There is no native function built in to SSIS to get the previous row in the data flow. But with a little work you can do this and make it perform much better than a SQL cursor and you don’t have to use the dreadfully slow OLEDB Command transform.
In this example have some data that shows the day a patient was admitted to the hospital and you want to figure how many days it has been since the person was in the hospital last. So you want to calculate the days since the last admit date. Here is the table.
 image
You can see you are going to need the previous row to calculate the number of days since the patient’s last admit date. To accomplish this you are going to use the merge join transform and a little trick with row numbers.
In the data flow you will have two OLEDB sources from the same table. The query in the first source will be.

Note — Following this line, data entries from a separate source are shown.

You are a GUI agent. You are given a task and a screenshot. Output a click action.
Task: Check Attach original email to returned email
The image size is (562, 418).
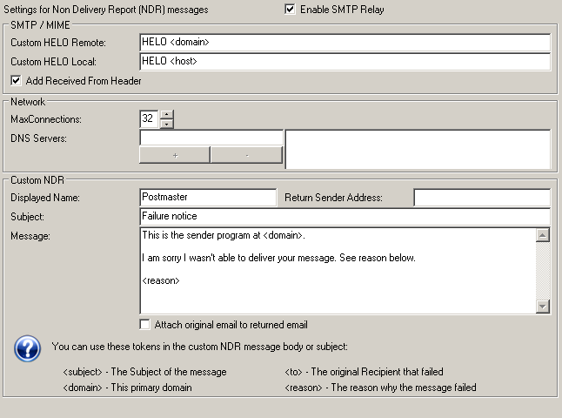pyautogui.click(x=145, y=325)
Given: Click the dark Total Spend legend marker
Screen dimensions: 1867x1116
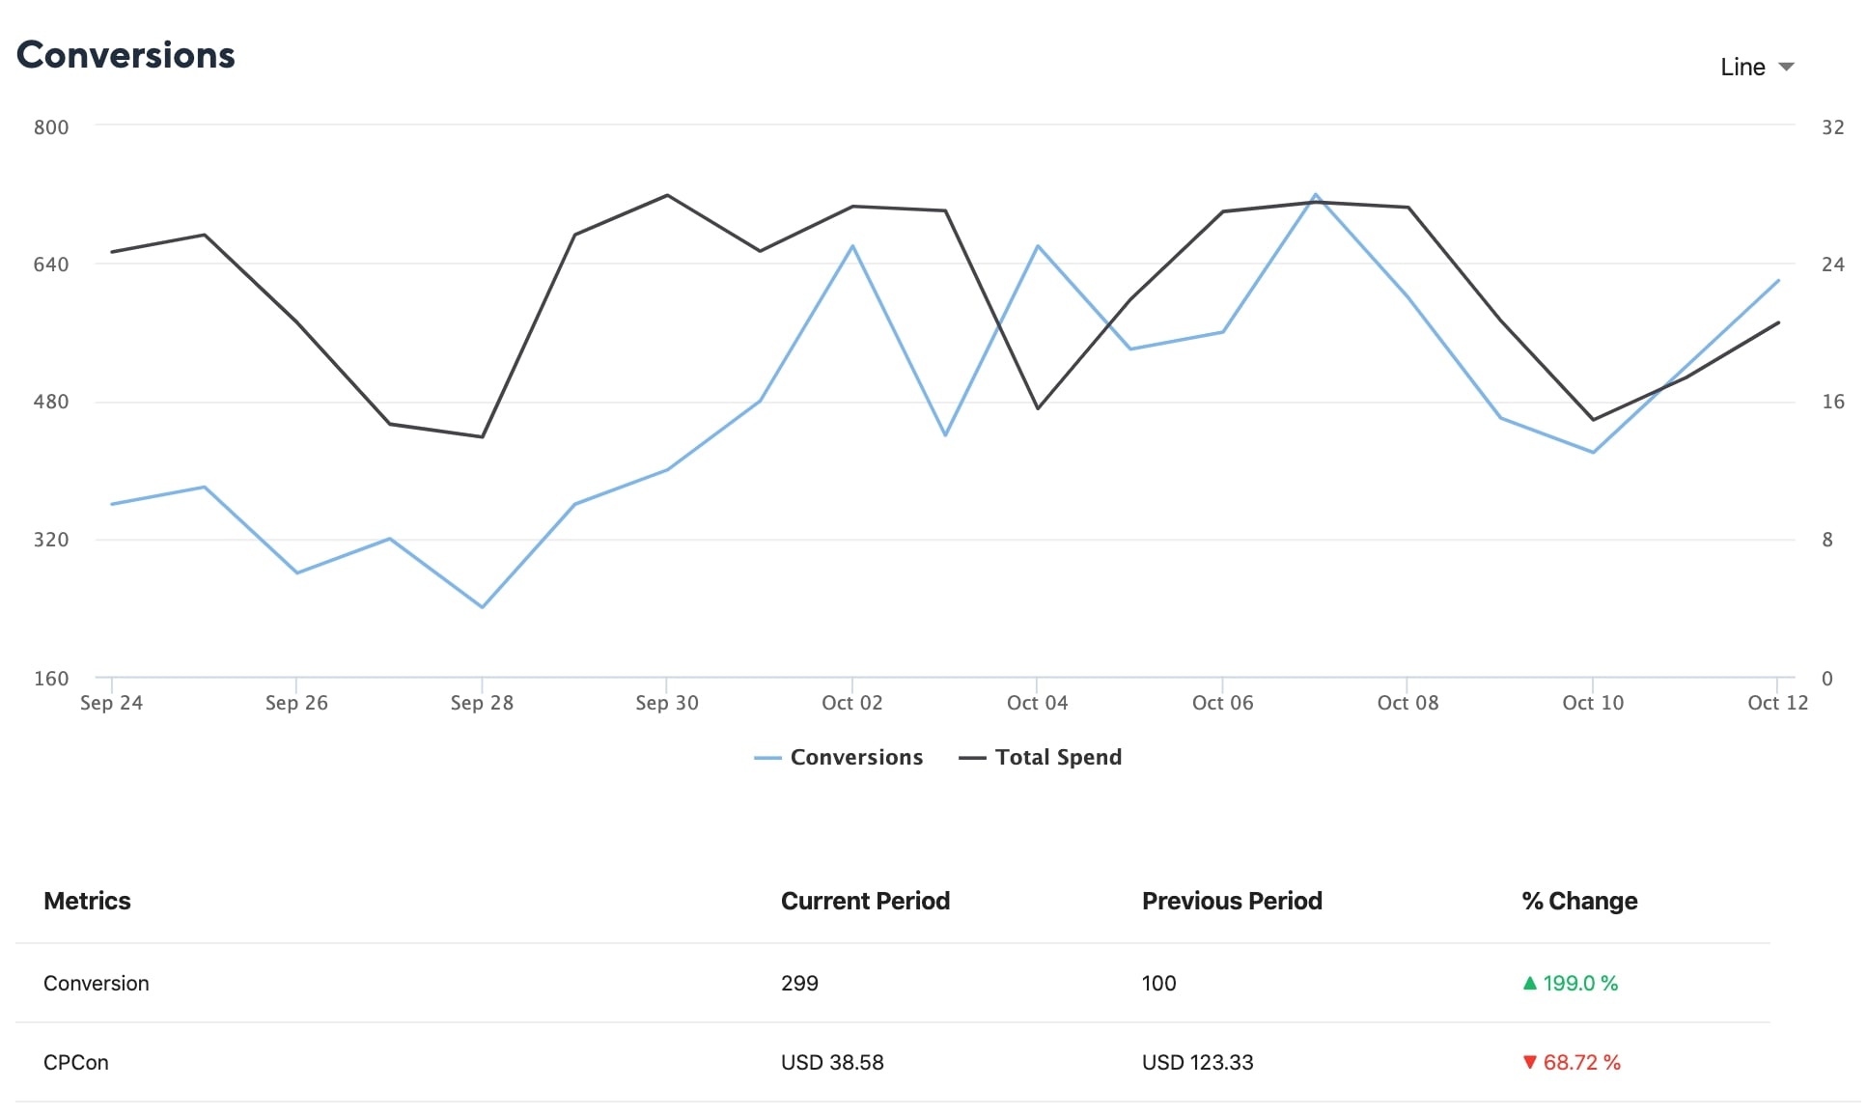Looking at the screenshot, I should click(x=972, y=758).
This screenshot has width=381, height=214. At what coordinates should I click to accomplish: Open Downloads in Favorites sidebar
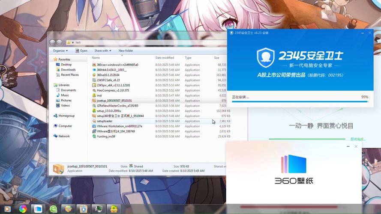[x=68, y=70]
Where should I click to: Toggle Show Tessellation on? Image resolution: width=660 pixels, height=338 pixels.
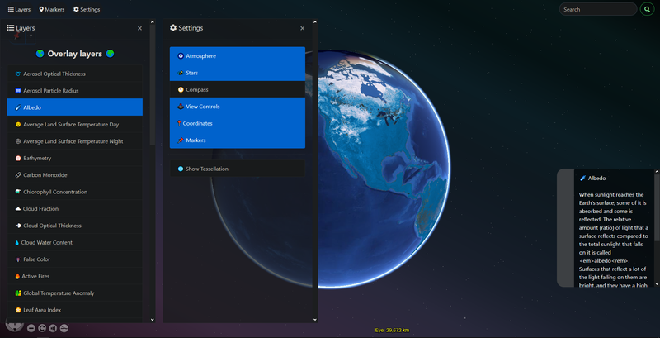coord(238,169)
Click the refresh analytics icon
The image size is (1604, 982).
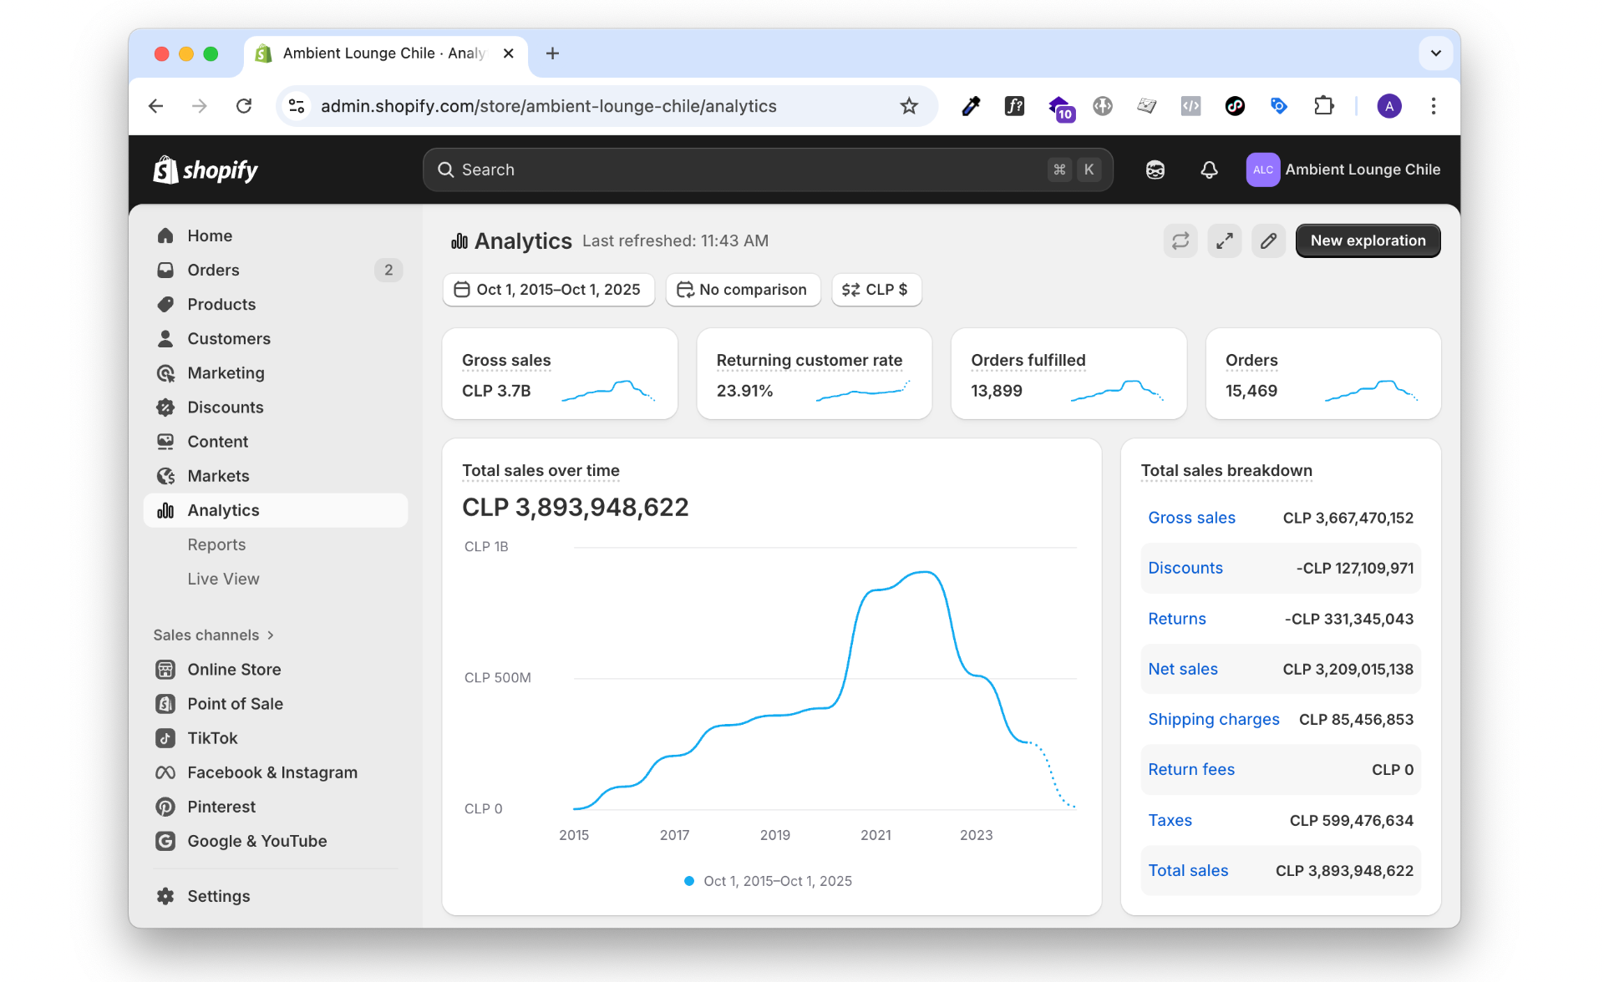[x=1180, y=241]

SELECT        PatientID, Name, AdmitDate, DaysSinceLastAdmit, ROW_NUMBER() Over(Order by PatientID, AdmitDate) as RowNum
FROM            dbo.Patient
Order by  PatientID, AdmitDate

The Right query is :

SELECT        PatientID, Name, AdmitDate, DaysSinceLastAdmit, (ROW_NUMBER() Over(Order by PatientID, AdmitDate)) + 1 as RowNum
FROM            dbo.PreviousRow
Order by PatientID, AdmitDate
 

image

Notice you are ordering by the patientID and then the admit date but the row number will be the top ordered by column. Here is the output of the above query.

image

 
You will need to set up the OLEDB source as sorted in the advanced editor. The trick to this is to set the row number as sort key 1 and the Patient ID as sort key 2. If you need instructions on how to do this, check out my previous blog “Using Merges with Duplicate Rows” on MikeDavisSQL.com. Don’t forget to set IsSorted to true.

The Next transform will be a Merge join. The image below shows how the Merge Join is configured. It is using an Inner Join to eliminate null rows. It is getting the admit date from the right side which would be the previous row to the one on the left.
image 

Here is the output from the Merge join.

image

Now you have the admit date and the previous admit date on the same row. It is just a simple derived column using the DateDiff function to get the days since last visit. Here is the code for that.
DATEDIFF(“d”,[AdmitDate Prev],AdmitDate)

The output after the Derived Column will look like the following image. Now you have the days.

image
 
The final Data Flow will look like the following image.
 

image

Now you can write this to a staging table and then update the Patient table using an Execute SQL Task.